For X-ray-based, cervicocranial (cc) vessel assessment, several issues merge in when a decision has to be made as to what modality is appropriate. Given that state-of-the-art multislice CTA is available as well as a neurorangiography suite to perform a conventional catheter angiography (DSA) and no immediate vascular intervention is considered, the required detail resolution, invasiveness, radiation exposure, and cost efficiency will all affect the choice of the imaging modality.

The purpose of our study was to define differences in image quality at various segmental levels of the cc vasculature in order to elucidate criteria for decision-making between 64-MSCTA and DSA in patients with presumptive cc vascular insufficiency.

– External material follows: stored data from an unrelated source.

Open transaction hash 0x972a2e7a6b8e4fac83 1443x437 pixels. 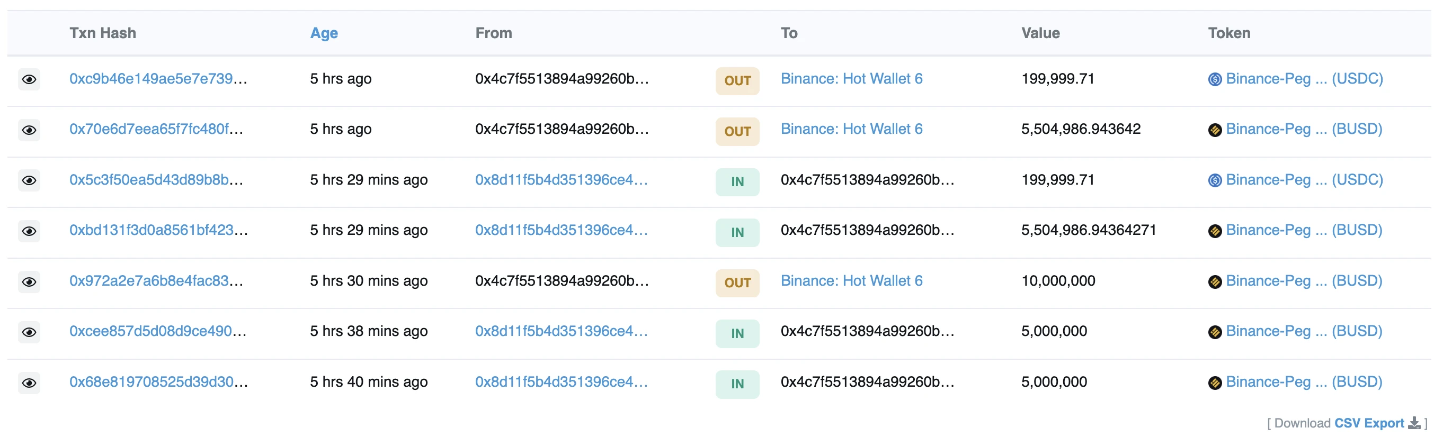coord(156,281)
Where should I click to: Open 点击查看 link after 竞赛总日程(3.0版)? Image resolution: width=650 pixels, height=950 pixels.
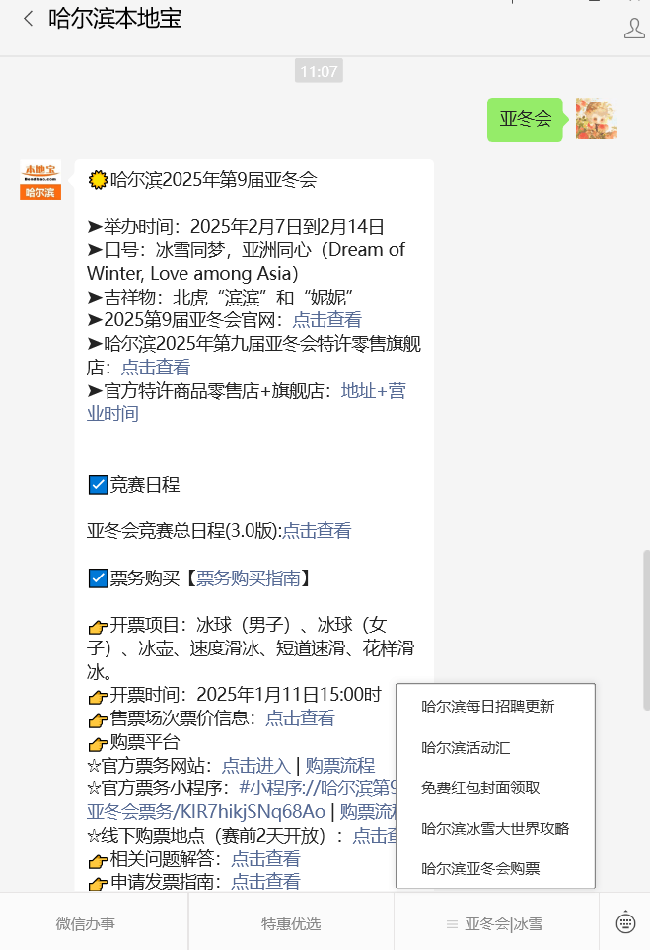(317, 531)
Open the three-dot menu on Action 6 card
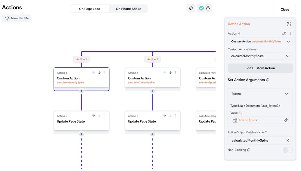 (175, 73)
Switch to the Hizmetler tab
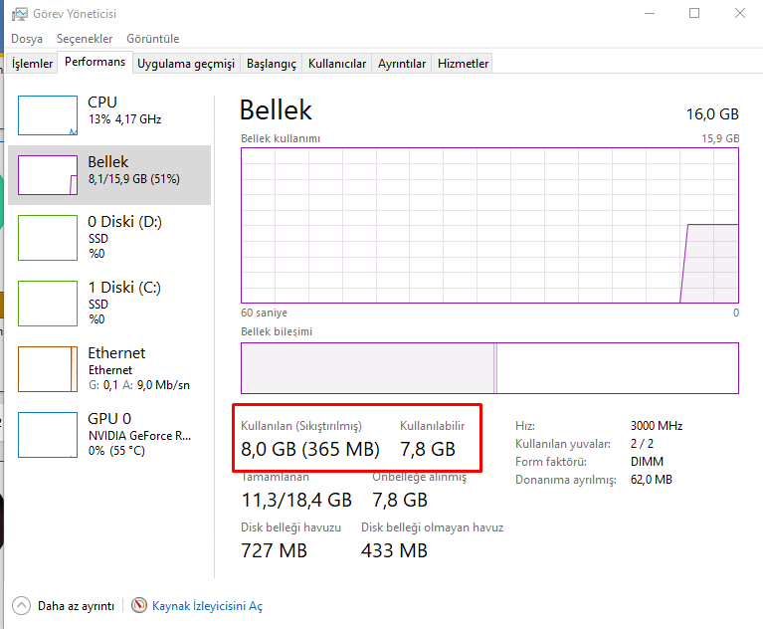The width and height of the screenshot is (763, 629). (464, 64)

Twenty-four 64-MSCTA studies (13 men, 11 women, mean age 38.3 ± 11.3 yrs, range 19–54 yrs) were retrospectively assessed in comparison to DSA studies in an age matched group of patients (11 men, 13 women, mean age 39.7 ± 11.9 yrs, range 18–54 yrs), all studies previously reported as being without abnormal findings. All patients had been referred by the departments of neurology and/or internal medicine because of presumptive pathology of the cc vasculature.

MSCTA was performed using a CT scanner equipped with 64 detector rows (Aquilion 64, Toshiba Medical Systems Europe, The Netherlands). The following parameters were applied: 0.5/0.3 mm collimation/increment, 120 kv, 150 mAs, pitch 0.75, 240 mm FOV, 512 matrix). In order to avoid inproper bolus timing due to (infra-) bifurcational internal and/or common carotid artery pathology, the scan start was manually initiated whenever contrast enhancement within the suprabifurcational internal carotid artery (ICA) was detected by the radiologist during a low-dose dynamic scan at the level of the third to fourth cervical vertebral body. Iodinated, nonionic contrast medium (Ultravist 370, Schering, Germany) was applied by a power injector (Nemoto Kyorindo, Tokyo, Japan) with a flow rate of 4 ml/s and a total volume of 80 ml, chased by 20 ml of 0.9% saline using the same flow rate.

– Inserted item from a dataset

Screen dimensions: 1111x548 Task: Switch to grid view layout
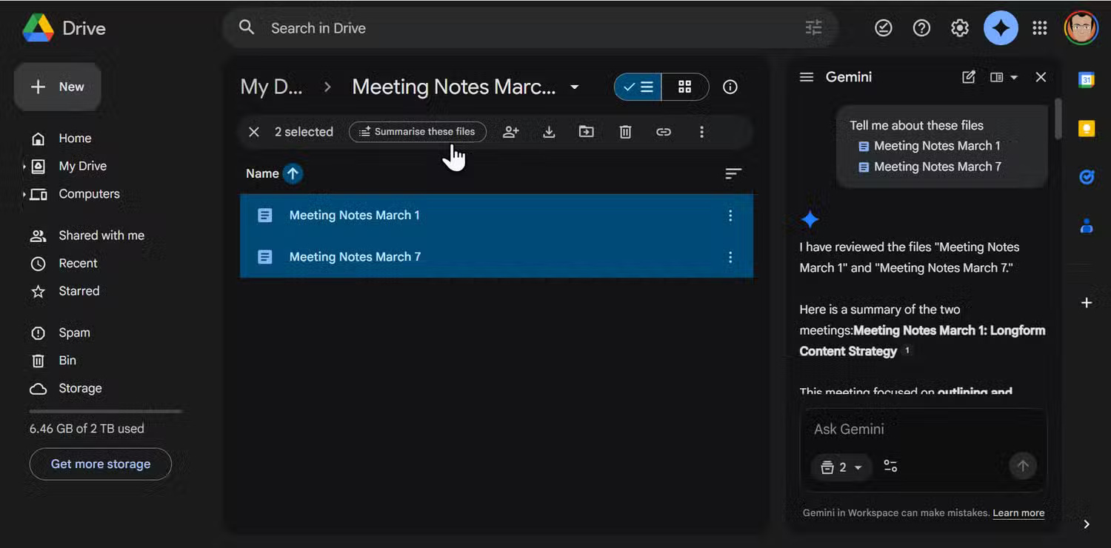pyautogui.click(x=684, y=87)
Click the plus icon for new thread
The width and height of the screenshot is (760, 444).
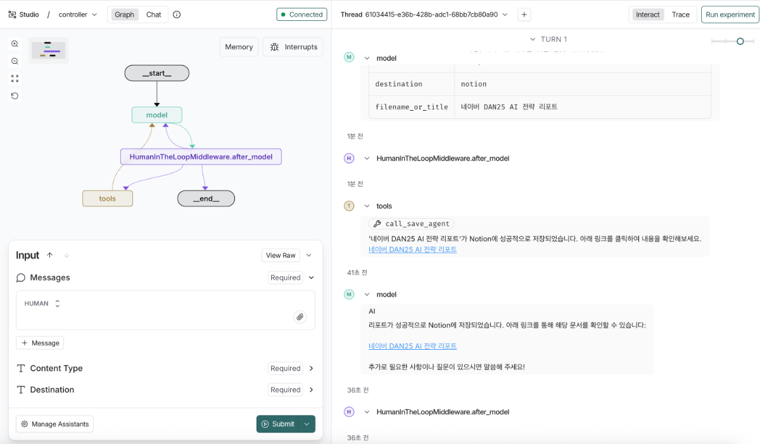coord(524,15)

Digital subtraction angiography of the cc vasculature in standard planes was achieved in an angiography suite (Angiostar, Siemens, Germany) subsequent to inguinal, transfemoral puncture by repeated, selective injection of iodinated contrast medium (Ultravist 300, Bayer Vital, Germany) through a simple curve end-hole catheter into the common and internal carotid arteries (ICA) as well as the vertebral arteries (VA). DSA images were exclusively assessed by hardcopy readings.

In preparation of the study readings, all MSCTA data were transferred from the archive to a workstation (Vitrea 2, Version 3.3, Vital Images Europe B.V., The Netherlands) via internal network connections, providing 3D postprocessing options, ie, multiplanar image reformatting (MPR) and maximum intensity projections (MIP).

Study readings were performed in a blinded manner by two neuroradiologists with respect to image quality and assessibility by using a five-point scale. The readers interactively generated standardized 3D views based on maximum intensity projections (MIP). In addition cine view assessment of cross-sectional source images as well as multiplanar reformatted images (MPR) were used by the readers. The scale was applied to the following cc vessels: internal carotid artery (ICA; segments C1 to C7), anterior cerebral artery (ACA; segments A1 to A3), middle cerebral artery (MCA; segments M1 to M3), posterior cerebral artery (PCA; segments P1 to P3), vertebral artery (VA; segments V2 to V4), anterior and posterior inferior cerebellar artery (AICA and PICA), basilar artery (BA), and superior cerebellar artery (SCA). The vascular segments were defined according to the literature (Osborn 1998) and an evaluation spread sheet (Excel 2000, Microsoft Corporation, Redmond, WA) was used with implemented links to schematic drawings of the cc vasculature in order to assure uniform nomenclature for all 23 (64-MSCTA) and 27 (DSA) vessel segments, respectively.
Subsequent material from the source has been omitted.